SOURCE MATERIAL:
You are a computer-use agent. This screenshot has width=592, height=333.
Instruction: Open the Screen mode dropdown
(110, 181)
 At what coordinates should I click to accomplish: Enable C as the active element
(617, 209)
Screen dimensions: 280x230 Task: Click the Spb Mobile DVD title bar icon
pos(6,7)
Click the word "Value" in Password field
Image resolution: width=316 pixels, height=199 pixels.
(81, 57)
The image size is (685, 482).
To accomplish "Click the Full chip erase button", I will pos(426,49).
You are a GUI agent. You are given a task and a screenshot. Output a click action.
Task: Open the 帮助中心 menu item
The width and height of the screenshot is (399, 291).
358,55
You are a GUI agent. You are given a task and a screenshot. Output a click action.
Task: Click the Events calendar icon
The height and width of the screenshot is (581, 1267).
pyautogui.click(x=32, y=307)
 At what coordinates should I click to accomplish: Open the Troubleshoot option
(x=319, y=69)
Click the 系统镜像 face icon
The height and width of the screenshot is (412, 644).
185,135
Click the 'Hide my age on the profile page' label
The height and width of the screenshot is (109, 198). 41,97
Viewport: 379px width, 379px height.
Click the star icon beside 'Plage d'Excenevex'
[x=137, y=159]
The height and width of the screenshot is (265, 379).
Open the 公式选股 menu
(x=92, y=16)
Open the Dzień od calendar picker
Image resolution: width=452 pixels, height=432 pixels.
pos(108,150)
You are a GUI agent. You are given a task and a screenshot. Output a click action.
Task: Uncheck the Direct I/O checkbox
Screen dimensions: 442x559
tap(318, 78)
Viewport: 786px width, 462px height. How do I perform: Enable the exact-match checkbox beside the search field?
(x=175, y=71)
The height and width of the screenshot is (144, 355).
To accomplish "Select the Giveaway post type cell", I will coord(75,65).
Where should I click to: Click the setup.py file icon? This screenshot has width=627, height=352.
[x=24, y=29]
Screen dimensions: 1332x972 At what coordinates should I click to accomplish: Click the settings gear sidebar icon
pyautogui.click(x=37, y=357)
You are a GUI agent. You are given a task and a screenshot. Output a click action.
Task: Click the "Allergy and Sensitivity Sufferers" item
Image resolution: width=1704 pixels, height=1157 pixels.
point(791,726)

WHAT THE EXERCISE ASKS:
Render the rows above as a Markdown table with two columns, Row and Text, numbering each line in order and omitting blank lines.

THE RESULT:
| Row | Text |
|---|---|
| 1 | You are a computer-use agent. This screenshot has width=592, height=333. |
| 2 | Instruction: Open the Screen mode dropdown |
| 3 | (110, 181) |
| 4 |  At what coordinates should I click to accomplish: Enable C as the active element |
| 5 | (617, 209) |
| 6 | Screen dimensions: 280x230 Task: Click the Spb Mobile DVD title bar icon |
| 7 | pos(6,7) |
| 8 | Click the word "Value" in Password field |
| 9 | Image resolution: width=316 pixels, height=199 pixels. |
| 10 | (81, 57) |
| 11 | The image size is (685, 482). |
| 12 | To accomplish "Click the Full chip erase button", I will pos(426,49). |
| 13 | You are a GUI agent. You are given a task and a screenshot. Output a click action. |
| 14 | Task: Open the 帮助中心 menu item |
| 15 | The width and height of the screenshot is (399, 291). |
| 16 | 358,55 |
| 17 | You are a GUI agent. You are given a task and a screenshot. Output a click action. |
| 18 | Task: Click the Events calendar icon |
| 19 | The height and width of the screenshot is (581, 1267). |
| 20 | pyautogui.click(x=32, y=307) |
| 21 |  At what coordinates should I click to accomplish: Open the Troubleshoot option |
| 22 | (x=319, y=69) |
| 23 | Click the 系统镜像 face icon |
| 24 | The height and width of the screenshot is (412, 644). |
| 25 | 185,135 |
| 26 | Click the 'Hide my age on the profile page' label |
| 27 | The height and width of the screenshot is (109, 198). 41,97 |
| 28 | Viewport: 379px width, 379px height. |
| 29 | Click the star icon beside 'Plage d'Excenevex' |
| 30 | [x=137, y=159] |
| 31 | The height and width of the screenshot is (265, 379). |
| 32 | Open the 公式选股 menu |
| 33 | (x=92, y=16) |
| 34 | Open the Dzień od calendar picker |
| 35 | Image resolution: width=452 pixels, height=432 pixels. |
| 36 | pos(108,150) |
| 37 | You are a GUI agent. You are given a task and a screenshot. Output a click action. |
| 38 | Task: Uncheck the Direct I/O checkbox |
| 39 | Screen dimensions: 442x559 |
| 40 | tap(318, 78) |
| 41 | Viewport: 786px width, 462px height. How do I perform: Enable the exact-match checkbox beside the search field? |
| 42 | (x=175, y=71) |
| 43 | The height and width of the screenshot is (144, 355). |
| 44 | To accomplish "Select the Giveaway post type cell", I will coord(75,65). |
| 45 | Where should I click to: Click the setup.py file icon? This screenshot has width=627, height=352. |
| 46 | [x=24, y=29] |
| 47 | Screen dimensions: 1332x972 At what coordinates should I click to accomplish: Click the settings gear sidebar icon |
| 48 | pyautogui.click(x=37, y=357) |
| 49 | You are a GUI agent. You are given a task and a screenshot. Output a click action. |
| 50 | Task: Click the "Allergy and Sensitivity Sufferers" item |
| 51 | Image resolution: width=1704 pixels, height=1157 pixels. |
| 52 | point(791,726) |